**Selected passage**.
--------------------

- single cover

Single by Paul McCartney

from the album Press to Play
- B-side: "It's Not True" (7"); "Hanglide" (12"); "It's Not True" (Remix) (12"); "Press" (Dub Mix) (12");
- Released: 14 July 1986
- Recorded: April–May 1985
- Studio: Hog Hill Mill (Icklesham, UK)
- Genre: Synth-pop
- Length: 4:43 (Album version) 3:55 (Single version)
- Label: Parlophone; EMI;
- Songwriter: Paul McCartney
- Producers: Paul McCartney; Hugh Padgham;

Paul McCartney singles chronology
| "Spies Like Us" (1985) | "Press" (1986) | "Pretty Little Head" (1986) |

Official audio
- "Press" on YouTube

= Press (Paul McCartney song) =

"Press" is a song by the English rock musician Paul McCartney. It was released as the lead single from his sixth solo studio album, Press to Play (1986), being McCartney's 37th single. The single has "It's Not True" as its B-side, which was only included on CD releases of Press to Play.

==Release==
Released on 14 July 1986, "Press" peaked at number 25 on the UK Singles Chart, number 21 on the US Billboard Hot 100 and number 23 on the US Cash Box Top 100. This marked the beginning of a downturn in McCartney's fortunes on the singles charts, since it was the first time since Back to the Egg in 1979 that a lead single from a McCartney album had failed to reach the top 20 in the US or the UK.

Various issues in the UK include two 7-inch singles ("Press" and "Press-video edit"), a 10-inch single in a special fold-out sleeve, and two 12-inch singles.

==Promotional video==

McCartney accepting a kiss from a female fan

The 1986 music video for "Press" was shot entirely in the London Underground. McCartney sings the song as he takes the Tube from South Kensington to Piccadilly Circus. As he takes the escalator to the platform and boards a Tube train, he begins singing the track. The video continues with scenes from around the Underground. These include shots of various commuters and buskers, featuring an accordionist and a violinist. McCartney interacts with members of the general public aboard the train and in the station, signing autographs, accepting a kiss from a female fan and leaving a tip for the violinist. In the final shot, he is seen riding the escalator up out of the Underground. The video edit was also included on The 7" Singles Box in 2022.

--------------------

**Problem set**.
**a.** According to the article on the song "Press," where was the 1986 music video shot?
**b.** List every chart named in the article on "Press," along with the position at which the single peaked on each.
**c.** Please write out the part of the article on "Press" that opens with the words containing "- single cover" and closes with "Mill (Icklesham, UK)".

**Data section**.
--------------------

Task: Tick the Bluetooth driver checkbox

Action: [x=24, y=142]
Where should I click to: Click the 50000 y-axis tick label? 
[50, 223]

--------------------

**Solutions per task**.
**a.** Entirely in the London Underground.

**b.**
- UK Singles Chart: number 25
- US Billboard Hot 100: number 21
- US Cash Box Top 100: number 23

**c.**
- single cover

Single by Paul McCartney

from the album Press to Play
- B-side: "It's Not True" (7"); "Hanglide" (12"); "It's Not True" (Remix) (12"); "Press" (Dub Mix) (12");
- Released: 14 July 1986
- Recorded: April–May 1985
- Studio: Hog Hill Mill (Icklesham, UK)